The deeper issue is that the AI does not know when it is wrong. It produces fluent, confident-sounding answers whether it is right or making something up entirely. This is called hallucination, and it is the main risk for anyone new to these tools. The output always sounds plausible. That is exactly what makes it dangerous to trust without checking.
Here is the before and after: Someone asked Claude for the citation for a research paper on remote work productivity. Claude gave a real-sounding author name, journal, year, and volume number. The details were invented. The paper did not exist. The person only found out because they went to look it up.

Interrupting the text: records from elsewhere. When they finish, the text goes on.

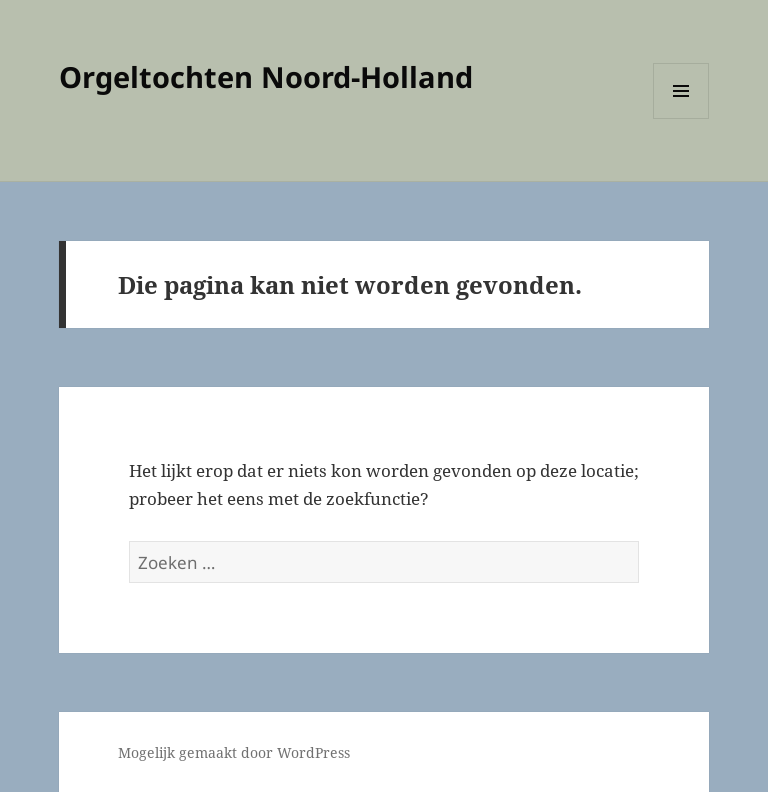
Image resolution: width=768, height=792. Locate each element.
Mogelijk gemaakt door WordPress (234, 752)
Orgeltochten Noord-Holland (266, 76)
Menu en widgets (681, 118)
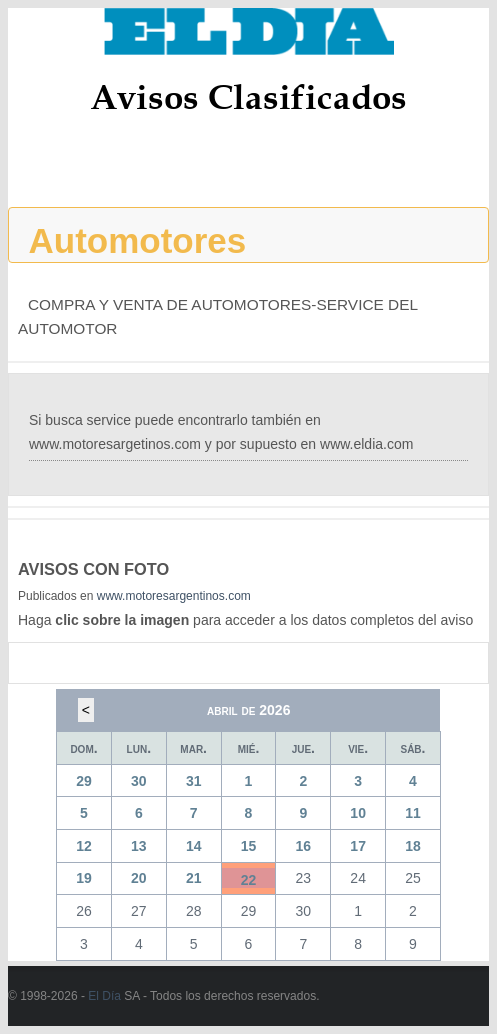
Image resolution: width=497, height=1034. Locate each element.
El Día (104, 996)
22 (249, 880)
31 (194, 781)
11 (413, 813)
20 (139, 878)
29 (84, 781)
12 (84, 846)
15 (249, 846)
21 (194, 878)
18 (413, 846)
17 (358, 846)
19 (84, 878)
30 (139, 781)
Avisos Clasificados (248, 96)
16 (304, 846)
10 (358, 813)
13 (139, 846)
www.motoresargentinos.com (174, 596)
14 (194, 846)
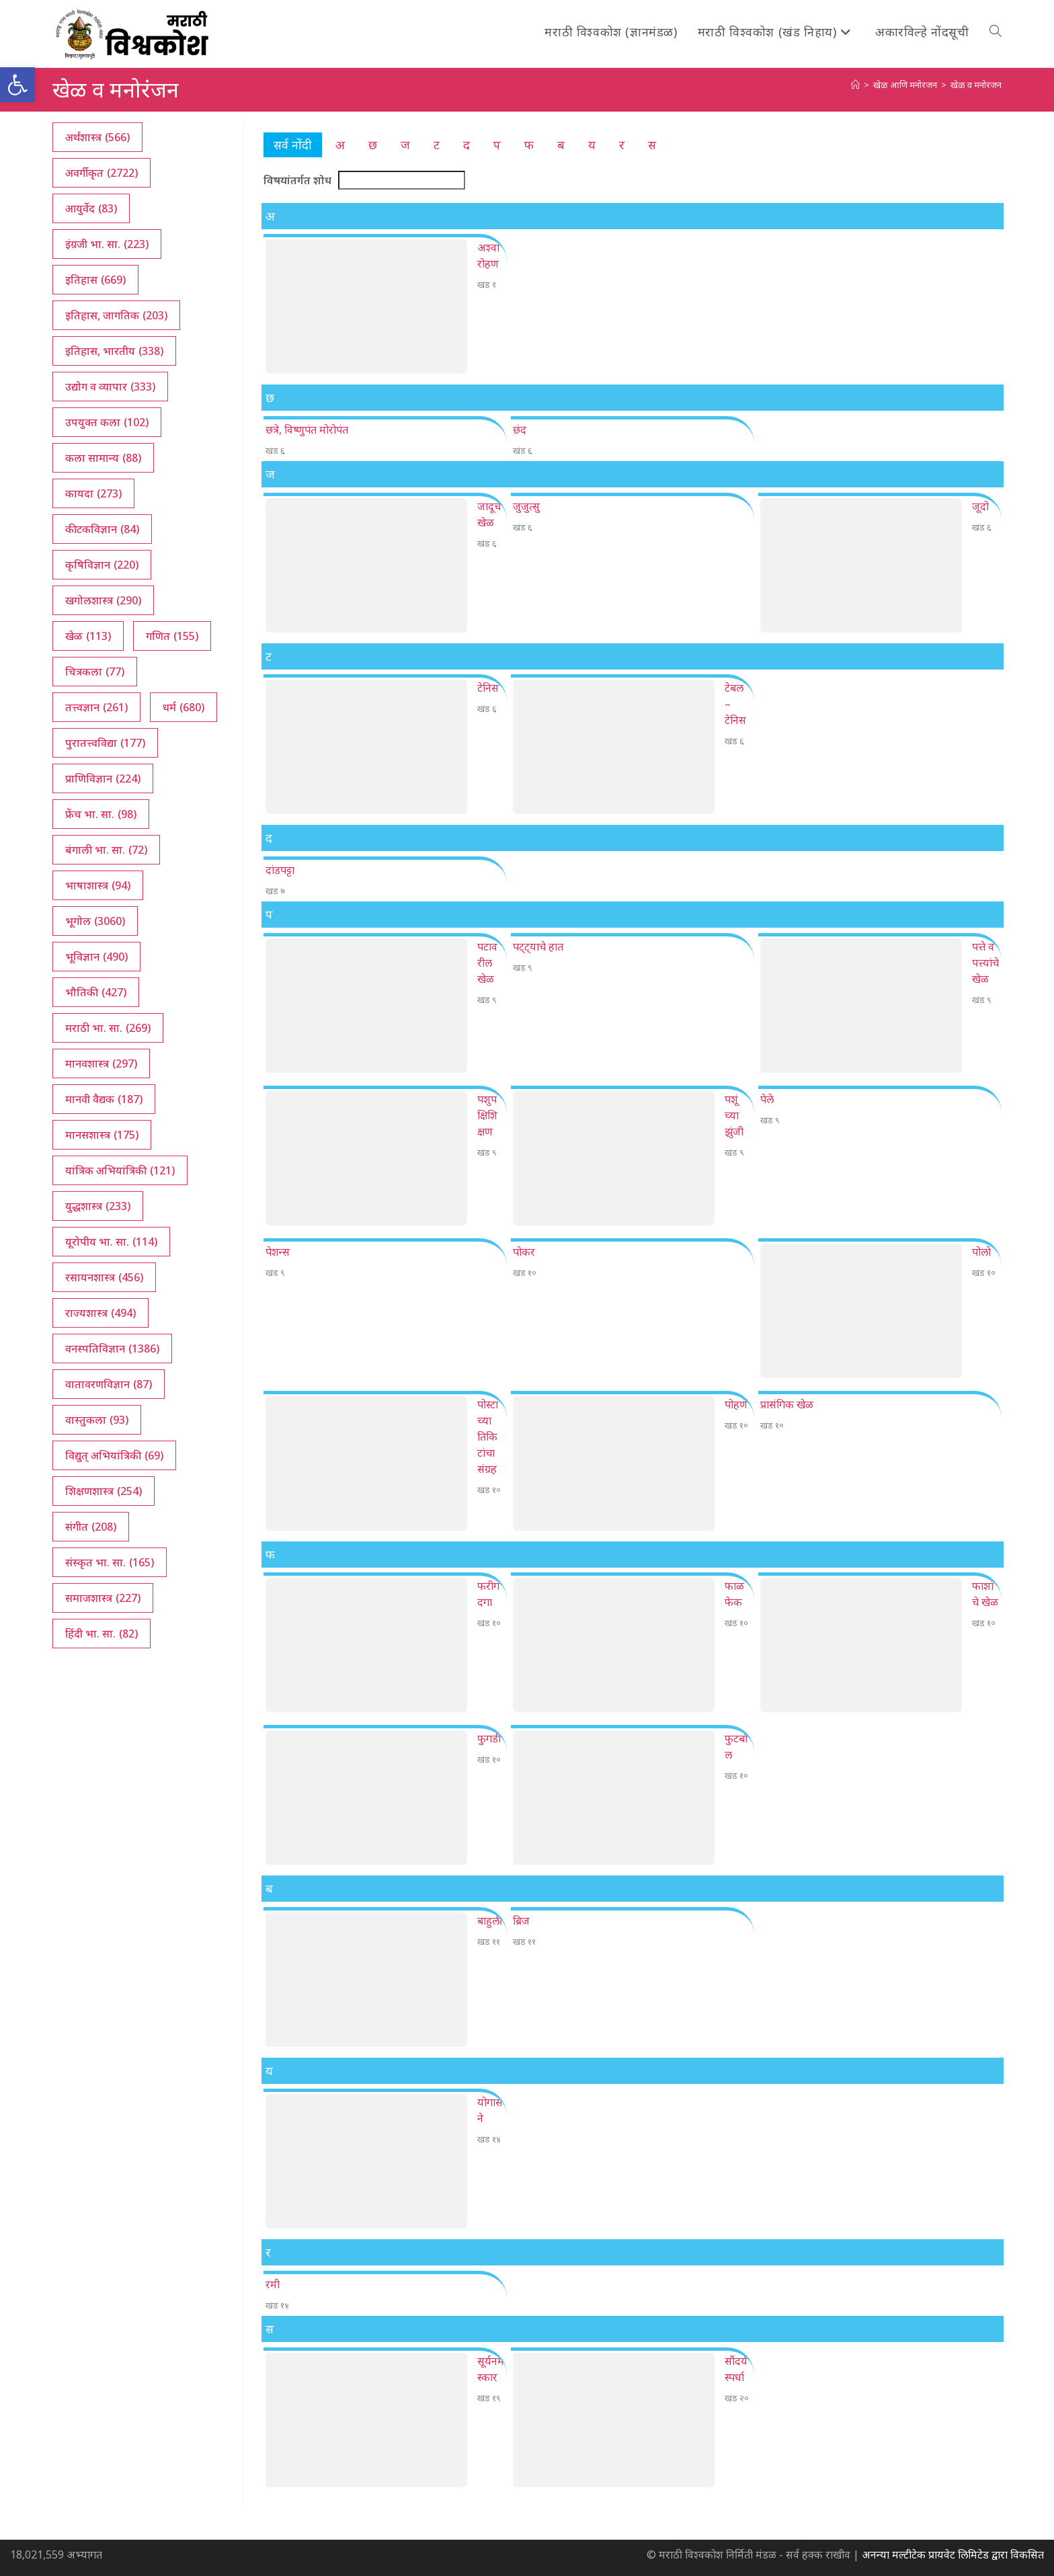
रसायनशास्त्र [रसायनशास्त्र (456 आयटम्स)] (104, 1277)
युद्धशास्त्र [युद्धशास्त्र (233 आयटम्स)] (97, 1206)
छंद (519, 429)
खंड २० (737, 2398)
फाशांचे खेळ (985, 1593)
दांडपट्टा (280, 869)
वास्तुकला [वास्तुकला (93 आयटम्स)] (96, 1420)
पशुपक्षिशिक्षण (487, 1115)
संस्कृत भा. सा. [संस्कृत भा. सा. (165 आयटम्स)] (109, 1562)
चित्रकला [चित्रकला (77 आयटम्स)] (94, 671)
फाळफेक (734, 1593)
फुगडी (489, 1738)
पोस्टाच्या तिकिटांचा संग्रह (487, 1436)
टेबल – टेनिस (735, 703)
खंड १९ (489, 2398)
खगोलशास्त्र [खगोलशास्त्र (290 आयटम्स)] (103, 600)
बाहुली (489, 1920)
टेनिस (488, 687)
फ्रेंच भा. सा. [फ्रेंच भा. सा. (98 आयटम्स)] (100, 814)
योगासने (490, 2110)
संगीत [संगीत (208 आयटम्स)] (90, 1527)
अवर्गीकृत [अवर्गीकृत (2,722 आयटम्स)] (101, 173)
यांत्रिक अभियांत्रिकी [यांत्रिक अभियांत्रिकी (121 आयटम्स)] (120, 1170)
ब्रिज (521, 1920)
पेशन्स (278, 1251)
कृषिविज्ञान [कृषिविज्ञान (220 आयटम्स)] (101, 565)
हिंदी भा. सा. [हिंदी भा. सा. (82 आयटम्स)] (101, 1633)
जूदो (980, 506)
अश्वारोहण (488, 255)
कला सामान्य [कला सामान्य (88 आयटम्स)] (103, 458)
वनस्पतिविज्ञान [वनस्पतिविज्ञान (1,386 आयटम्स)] (112, 1348)
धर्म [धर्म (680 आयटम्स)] (183, 707)
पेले (767, 1099)
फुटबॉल (736, 1746)
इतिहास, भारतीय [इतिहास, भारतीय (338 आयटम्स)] (114, 351)
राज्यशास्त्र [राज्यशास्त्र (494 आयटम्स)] (100, 1313)
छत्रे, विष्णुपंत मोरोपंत (307, 429)
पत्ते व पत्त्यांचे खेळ (985, 962)
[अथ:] (855, 85)
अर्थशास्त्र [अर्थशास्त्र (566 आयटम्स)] (97, 137)
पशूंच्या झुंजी (734, 1115)
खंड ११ (488, 1941)
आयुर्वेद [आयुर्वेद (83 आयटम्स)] (91, 208)
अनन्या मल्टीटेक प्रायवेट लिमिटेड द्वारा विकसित (953, 2554)
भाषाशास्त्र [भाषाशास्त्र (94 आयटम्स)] (97, 885)
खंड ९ (487, 1000)
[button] (17, 84)
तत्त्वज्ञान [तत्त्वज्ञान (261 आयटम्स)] (96, 707)
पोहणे (736, 1404)
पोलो (981, 1251)
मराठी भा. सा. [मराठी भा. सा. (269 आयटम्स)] (108, 1028)
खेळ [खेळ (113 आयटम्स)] (88, 636)
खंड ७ (275, 891)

The rule is simple: use AI to think through ideas, draft text, and work out plans. When you need a specific fact, statistic, date, name, or citation, verify it with a source you trust. Ask Claude what to search for if you are not sure where to start. That is exactly what it is good at.
Try it (10 min)
Watch out for
Paste this into Claude:
Tell me [a specific fact, name, date, or number you can independently verify]. Then tell me: how confident are you in that answer, and what should I double-check?
What good looks like:
What a good response looks like:
The minimum wage in California as of my training data is $16.00 per hour for most workers, which took effect January 1, 2024. However, I want to flag a few things you should double-check before relying on this. First, my training has a cutoff date, so if there have been increases or ballot measures since then, I would not know. Second, some cities in California, like San Francisco and Los Angeles, set their own minimum wages above the state level. Third, fast food workers in California were moved to a separate $20 minimum under AB 1228, so the number depends on the industry. I'd recommend verifying at the California Department of Industrial Relations website (dir.ca.gov) before using this in any official document or decision. My confidence on the baseline $16 figure is moderate. My confidence on it being current today is low.
When this breaks
Claude can do it for you
After getting any factual claim from Claude, ask it: 'What is the chance this is wrong? What would you need to look up to be sure?' It will tell you where it is uncertain. You do not have to guess which parts to verify. Ask it to flag them.
You can now
Identify at least three categories in any AI response (recent events, specific numbers, named citations) that need outside verification before you would use the answer in a real document or decision.
Key takeaways
AI is a thinking partner, not a source of record. Use it to reason, draft, and plan. Verify the facts yourself. You are the editor.